Florent Poinsard, Harshit Gangal |

Arewefastyet is an automatic benchmarking tool for Vitess. It runs automated micro and macro benchmarks daily to monitor the performance of Vitess.

Arewefastyet uses PlanetScale for its database, which comes with an in-dashboard query monitoring tool: Insights. This tool provides a complete overview of your database's performance, including details all the way down to the individual query level.

Using Insights, we were able to detect and improve the performance of two slow queries, which resulted in an 85% decrease in query latency.

Insights graph showing query latency at 40 and then immediately dropping to around 5

Detecting the slow queries

Insights includes an overview graph that lets you see several important metrics, such as query latency and number of rows read, at a glance. As you can see in the graph above, our p95 query latency was hovering around 40 ms. We wanted to see if we could improve this, so the first step was to narrow down the latency to the most problematic queries.

With Insights, this is simple. You can view a list of all queries that ran over a selected time period and sort them based on time per query.

This table immediately surfaced two queries that were running slowly. Let's examine them now.

Insights list of queries sorted by time per query. Two queries are highlighted in red, signaling a high query latency

The benchmark comparison query

The first query that showed up is used to return the previous successful run of the micro-benchmarks to compare against the latest run. This comparison is visible on the Microbenchmarks page.

select
    e.uuid,
    e.git_ref
  from
    execution as e
  where
    e.source = :source
    and e.`status` = :status
    and e.type = :type
    and e.git_ref != :git_ref
  order by
    e.started_at desc
  limit
    :row_count

The OLTP and TPCC benchmark query

This next query is used to return the last runs of OLTP and TPCC benchmarks for X days. The result we get from this query allows us to display the result (qps, tps, latency, etc.) for each benchmark. We then display this information on the CRON analytics page.

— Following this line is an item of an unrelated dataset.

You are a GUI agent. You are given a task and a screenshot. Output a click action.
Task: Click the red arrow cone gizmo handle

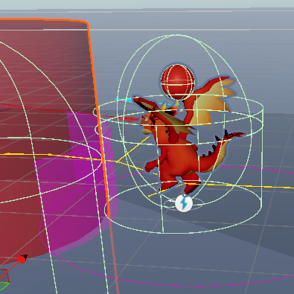[x=22, y=259]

SELECT info.macrobenchmark_id, e.git_ref, e.source, e.finished_at, IFNULL(e.uuid, ''), " +
		"results.tps, results.latency, results.errors, results.reconnects, results.time, results.threads, " +
		"results.total_qps, results.reads_qps, results.writes_qps, results.other_qps " +
		"FROM execution AS e, macrobenchmark AS info, macrobenchmark_results AS results " +
		"WHERE e.uuid = info.exec_uuid AND e.status = \"finished\" AND e.finished_at BETWEEN DATE(NOW()) - INTERVAL ? DAY AND DATE(NOW() + INTERVAL 1 DAY) " +
		"AND e.source = ? AND info.vtgate_planner_version = ? AND info.macrobenchmark_id = results.macrobenchmark_id AND info.type = ?

Improving the slow queries

Now that we had identified our two problematic queries, it was time to improve them. This step was straightforward. We noticed in both cases that these queries were missing an index.

We started with the OLTP and TPCC benchmark query. We opened a new PlanetScale deploy request to add an index to finished_at and status. Once merged, the deploy request is reflected in the graph below by the purple line with the number 6, meaning deploy request 6.

To address the benchmark comparison query, we added an index on started_at. This update is reflected in deploy request number 7 on the graph.

Insights graph showing query latency at 40 and then immediately dropping to around 5

As you can see, these two small additions resulted in an 85% decrease in query latency. With Insights, we were able to detect, debug, and massively improve our queries in just minutes.